La discusión abierta en Acento sobre la crisis haitiana se cruza con un punto especialmente sensible para República Dominicana: el deterioro institucional del vecino país no solo sigue sin una salida nacional clara, sino que continúa generando emigración y presión internacional, según advierte Víctor Grimaldi. La propuesta de reconstrucción “desde abajo” se presenta así menos como una consigna que como una alerta sobre el fracaso de un modelo concentrado en Puerto Príncipe, donde decisiones, recursos y conflictos se han acumulado mientras amplias zonas quedan bajo redes informales, autoridades sin medios o poderes privados.
Según el texto, la legitimidad no se establece desde la capital, sino en la provisión de servicios básicos y en la existencia de una autoridad efectiva: registro civil, escuela abierta, mercado seguro, caminos transitables, clínica que atienda y funcionarios que respondan.
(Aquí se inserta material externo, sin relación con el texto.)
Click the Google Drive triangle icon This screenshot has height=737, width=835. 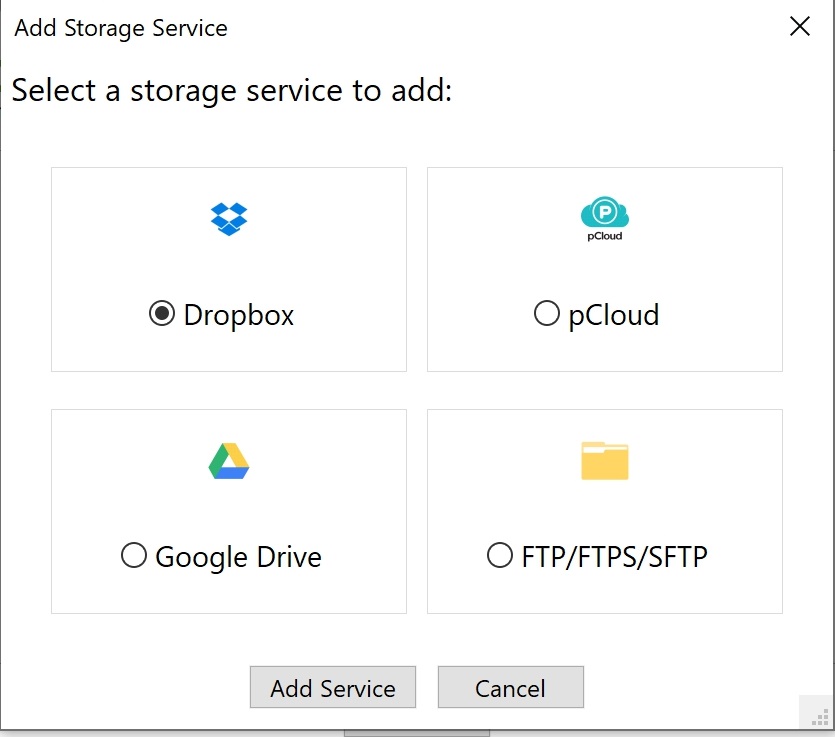(229, 461)
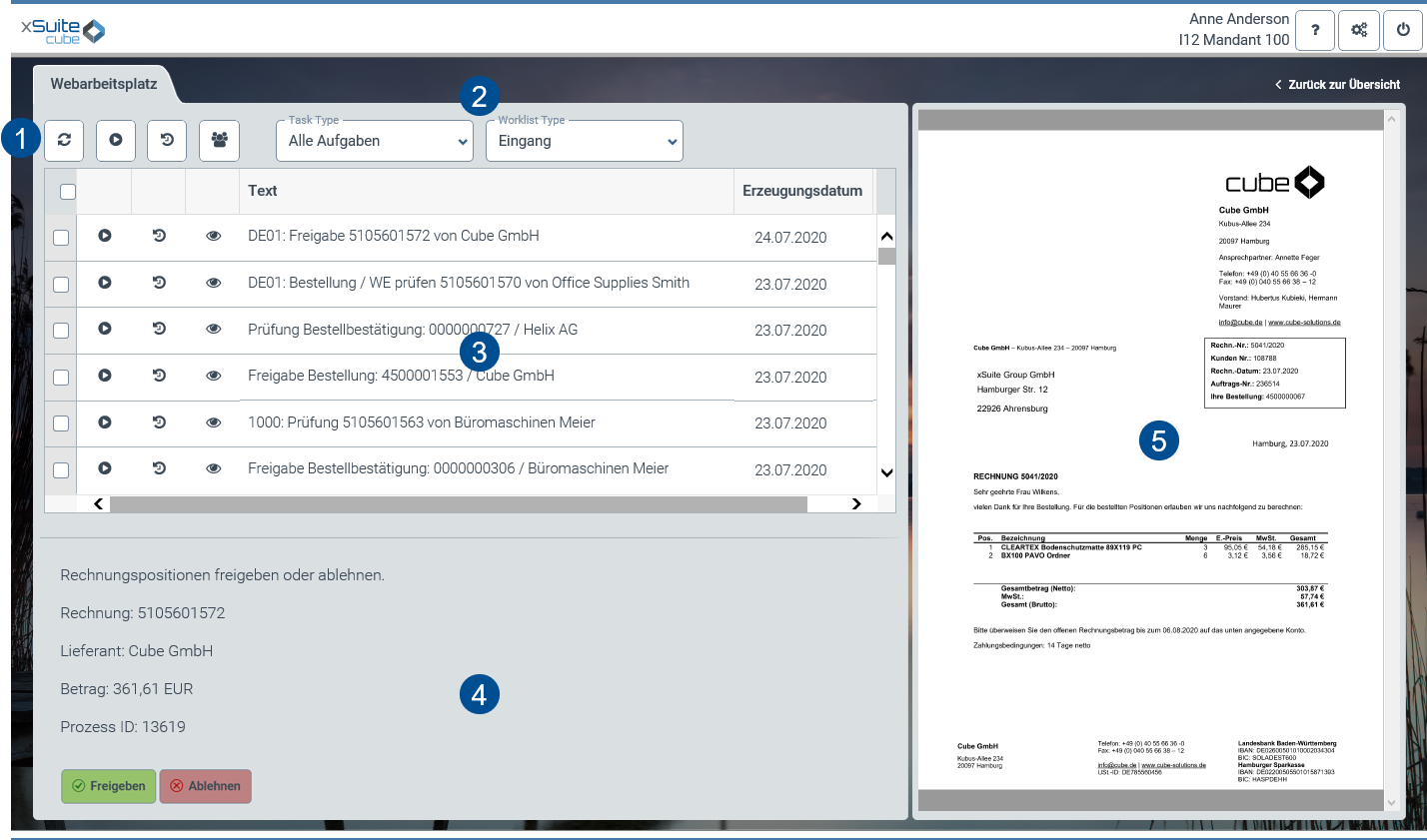Click the user group icon in toolbar
This screenshot has width=1427, height=840.
tap(219, 141)

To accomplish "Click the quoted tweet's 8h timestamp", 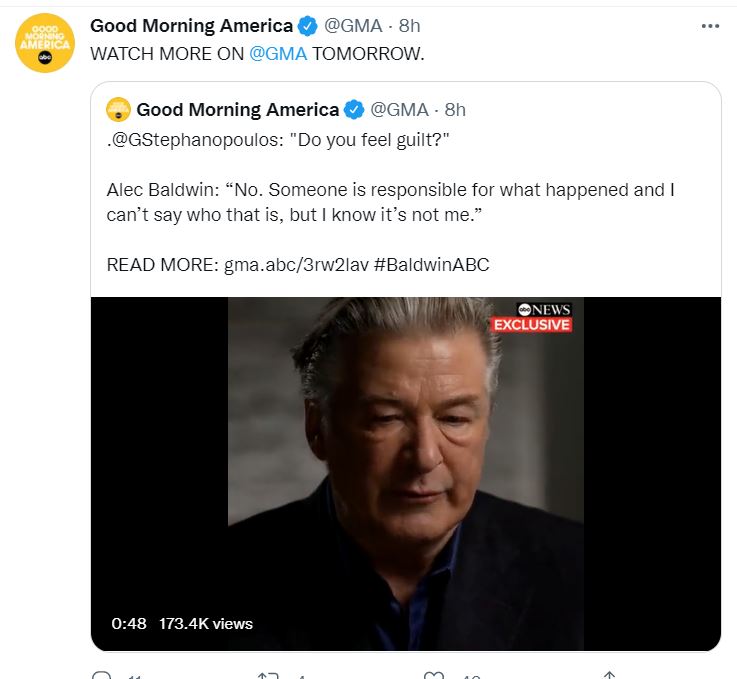I will click(455, 109).
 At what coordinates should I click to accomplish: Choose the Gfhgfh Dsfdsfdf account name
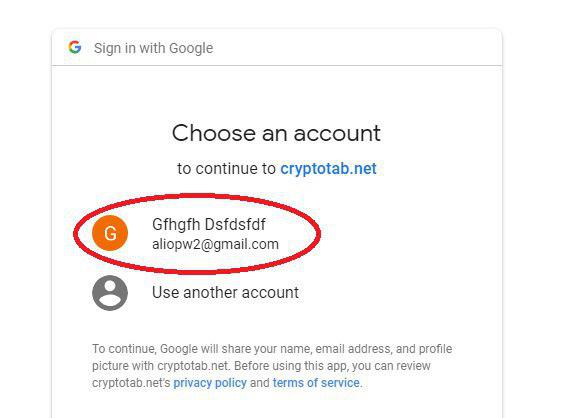coord(209,225)
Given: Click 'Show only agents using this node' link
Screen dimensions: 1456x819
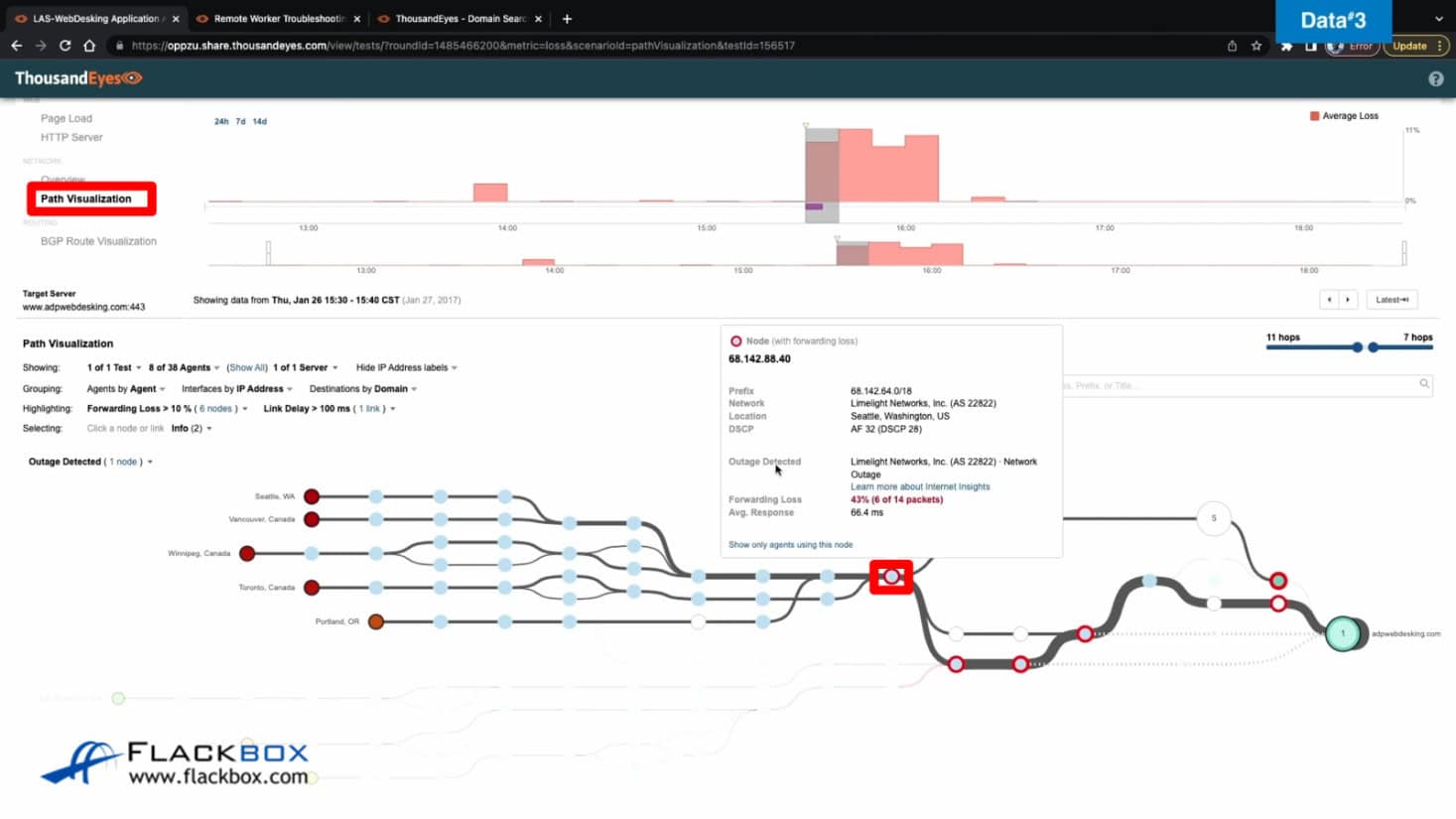Looking at the screenshot, I should pyautogui.click(x=790, y=545).
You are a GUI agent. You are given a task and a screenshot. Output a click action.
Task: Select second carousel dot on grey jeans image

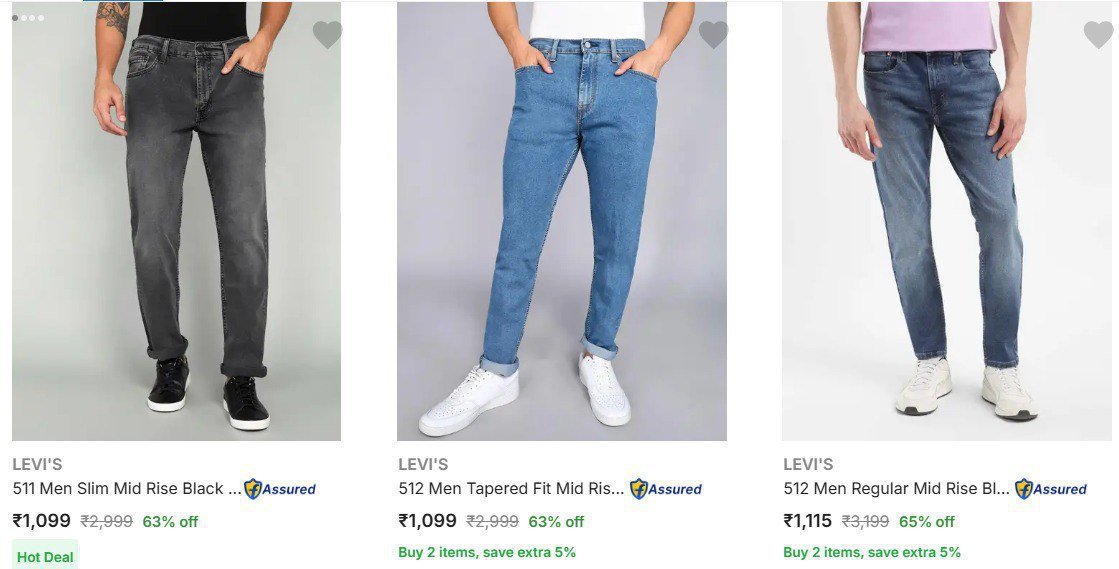click(24, 18)
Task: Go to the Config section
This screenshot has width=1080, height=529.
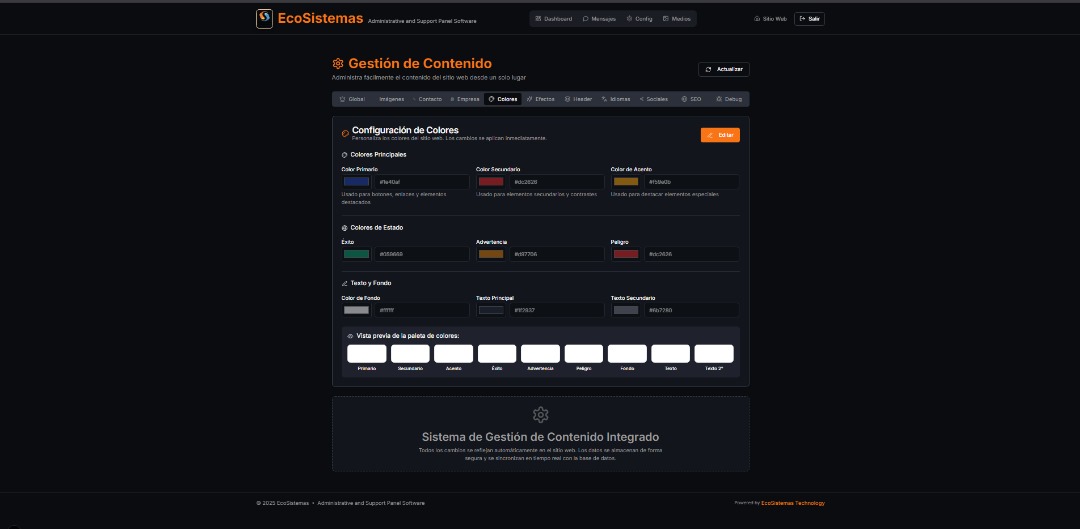Action: point(639,19)
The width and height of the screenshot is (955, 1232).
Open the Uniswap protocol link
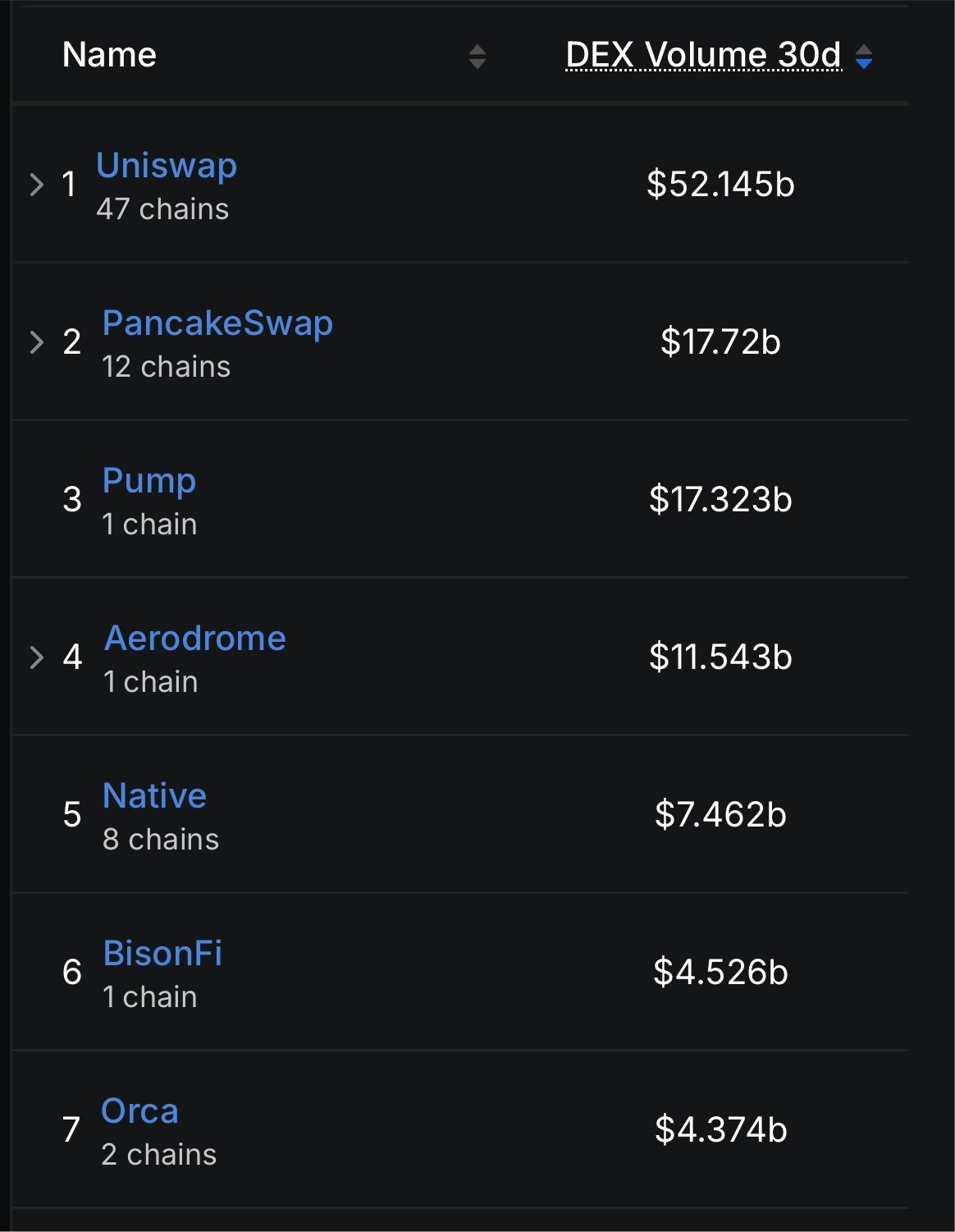(167, 165)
Por eso las elecciones municipales aparecen como una vía para recomponer la relación directa entre ciudadanía y poder, bajo una lógica de fiscalización más cercana: resulta más viable vigilar a un alcalde que administra agua, mercado o caminos que a un presidente distante.
La tesis central —municipios legítimos, poder nacional colegiado y un Estado distribuido territorialmente— deja también un contraste de fondo para la región. Frente a los discursos grandilocuentes sobre Haití, el problema descrito es de gestión, control institucional y uso efectivo de recursos públicos. Aunque el artículo se concentra en Haití, el cuadro expuesto refuerza la necesidad de que el gobierno dominicano rinda cuentas sobre sus propias respuestas ante una crisis que sigue generando presión real y exige menos retórica y más resultados verificables.